▶ **BRIEF**
The lines from the one containing "Image resolution: width=227" to the end of the entries, both included, are what you need to transcribe exactly, without pictures and without anything else.

Segment Start: DATA TO EXAMINE

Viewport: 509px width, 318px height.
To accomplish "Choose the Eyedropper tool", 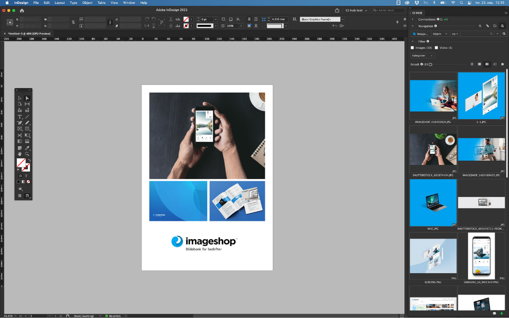I will pos(27,148).
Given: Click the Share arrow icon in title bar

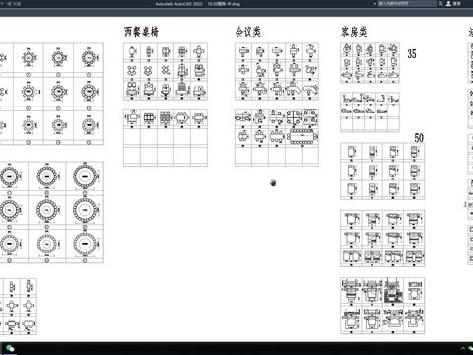Looking at the screenshot, I should [x=9, y=4].
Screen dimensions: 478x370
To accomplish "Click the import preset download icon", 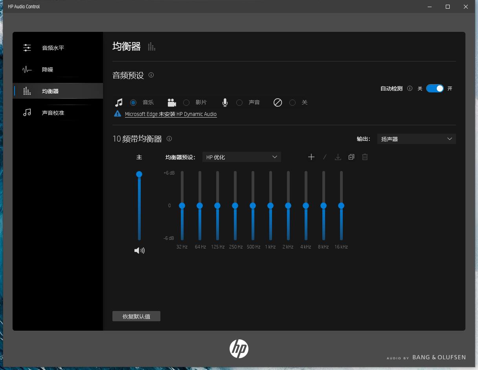I will tap(338, 157).
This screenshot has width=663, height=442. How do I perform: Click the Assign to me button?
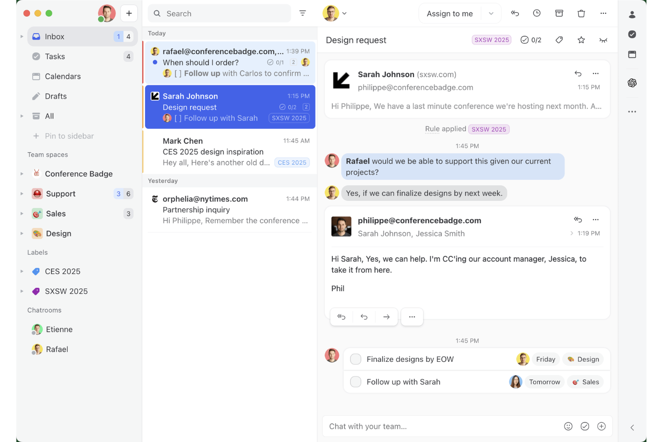(x=450, y=13)
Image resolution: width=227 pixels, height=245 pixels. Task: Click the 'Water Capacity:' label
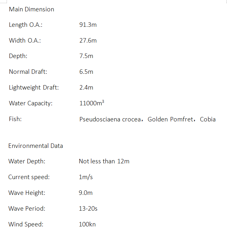coord(31,103)
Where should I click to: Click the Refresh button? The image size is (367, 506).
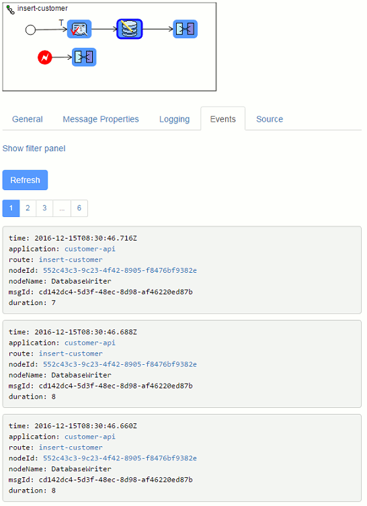[25, 180]
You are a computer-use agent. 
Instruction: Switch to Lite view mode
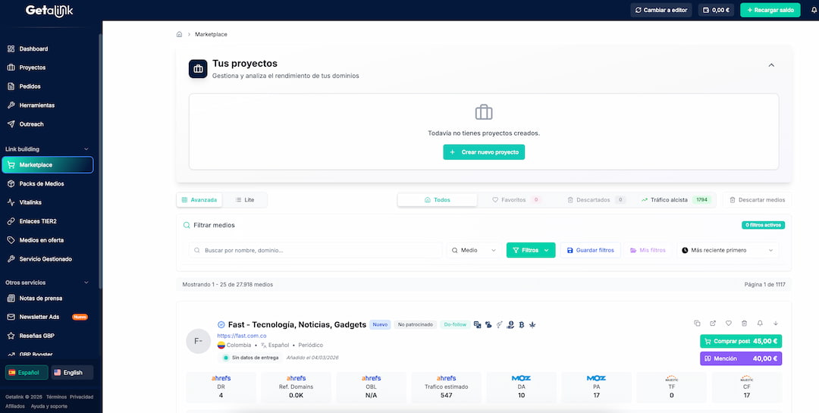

Segment End: DATA TO EXAMINE

▶ **COMPLETED TASK**
Image resolution: width=227 pixels, height=245 pixels. Task: Click the 'Water Capacity:' label
coord(31,103)
Where should I click to: Click the Refresh button? The image size is (367, 506).
[25, 180]
You are a computer-use agent. 
Instruction: Switch to Lite view mode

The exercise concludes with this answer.